[Opening Stored data section]

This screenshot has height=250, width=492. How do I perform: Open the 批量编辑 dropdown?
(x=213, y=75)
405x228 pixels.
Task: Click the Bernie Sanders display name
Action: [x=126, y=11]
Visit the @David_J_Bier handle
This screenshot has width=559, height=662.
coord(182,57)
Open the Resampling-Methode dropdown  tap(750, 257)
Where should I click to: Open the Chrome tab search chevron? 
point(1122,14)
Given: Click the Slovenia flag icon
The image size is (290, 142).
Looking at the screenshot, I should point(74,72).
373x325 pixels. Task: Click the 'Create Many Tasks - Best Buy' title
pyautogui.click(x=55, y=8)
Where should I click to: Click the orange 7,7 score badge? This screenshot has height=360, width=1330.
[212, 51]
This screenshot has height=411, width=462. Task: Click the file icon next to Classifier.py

[Closing Stored data section]

**Task**
Report back each line of the entries that holds the string "icon".

**Answer space**
Given: Click the Slovenia flag icon
This screenshot has height=411, width=462. Task: Click the file icon next to Classifier.py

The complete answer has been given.